Subfamily: Alpharhabdovirinae

Genus: Sigmavirus


Distinguishing features

Viruses assigned to the genus Sigmavirus form a distinct monophyletic group based on well-supported Maximum Likelihood or Maximum Clade Credibility trees inferred from complete L sequences. Sigmaviruses each infect dipteran insects of a single species in which they are transmitted only vertically. Sigmavirus genomes may feature an additional gene (X) located between the P and M genes, encoding a protein of unknown function.



Bullet-shaped particles of approximately 80 nm × 100 nm with prominent surface projections have been reported for Drosophila melanogaster sigmavirus (DMelSV; species Sigmavirus melanogaster) (L'Heritier 1958, Teninges 1968, Richard-Molard et al., 1984).

Nucleic acid

Sigmavirus genomes consist of a single molecule of negative-sense, single-stranded RNA and range from approximately 12.4–14.5 kb (Teninges et al., 1993, Longdon et al., 2010, Longdon et al., 2015, Litov et al., 2021).
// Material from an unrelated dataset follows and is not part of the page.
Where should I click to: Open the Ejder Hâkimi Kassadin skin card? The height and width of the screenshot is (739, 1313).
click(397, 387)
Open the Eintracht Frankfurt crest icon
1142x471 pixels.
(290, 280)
The N, P, M, G and L share sequence homology and/or structural characteristics with the cognate proteins of other rhabdoviruses (Teninges and Bras-Herreng 1987, Teninges et al., 1993, Bras et al., 1994, Landes-Devauchelle et al., 1995). The X (U1) proteins are of unknown function. They range from 224 to 321 amino acids (~25.0 kDa to ~36.9 kDa) and generally share very low or no detectable sequence homology amongst viruses assigned to different species. The DmelSV X protein has been observed to contain 3 sequence motifs that are related to conserved motifs in reverse transcriptases but the significance of this is not known (Landes-Devauchelle et al., 1995). Other likely sigmaviruses (currently unclassified) may encode other accessory proteins of unknown function (Longdon et al., 2015).

Genome organisation and replication

Sigmavirus genomes include five genes (N, P, M, G and L) encoding the structural proteins and may contain an additional long ORF between the P and M genes encoding a protein of unknown function (X or U1) (Figure 1.Sigmavirus) (Teninges et al., 1993). All ORFs occur in discrete transcriptional units including conserved transcription initiation and transcription termination/polyadenylation sequences. Variations in genome length are due primarily to significant variations in the length of 3′- and 5′-untranslated regions which may be very long (e.g., 664 nt 3′-untranslated region in the G mRNA of Drosophila affinis sigmavirus (DAffSV; species Sigmavirus affinis) (Longdon et al., 2015). 

 Sigmavirus genome
Figure 1.Sigmavirus. Schematic representation of sigmavirus genomes shown in reverse (positive-sense) polarity. N, P, M, G and L represent ORFs encoding the structural proteins. ORF X (U1) encoding a protein of unknown function is highlighted (brown).


Sigmaviruses infect insects in the order Diptera including the families Drosophilidae, Muscidae, Tephritidae and Hippoboscidae, and possibly a wider range of dipteran insects (Li et al., 2015, Longdon et al., 2015, Shi et al., 2016, Litov et al., 2021). However, Apis rhabdovirus 3 (ApRV3; species Sigmavirus sichuan) was detected in eastern honey bees (Apis cerana) and Yushu rhabdovirus (YsRV; species Sigmavirus yushu) was detected in a pool of bird fecal samples, each by metagenomic sequencing. Sigmaviruses are transmitted only vertically through eggs or sperm (Fleuriet 1988, Longdon et al., 2011). Sigmaviruses have not been associated with disease but flies infected with sigmaviruses become paralysed or die upon exposure to high concentrations of carbon dioxide (L'Heritier 1958, Longdon et al., 2010); however, this property has also been associated with other rhabdoviruses (Bussereau and Contamine 1980, Rosen 1980).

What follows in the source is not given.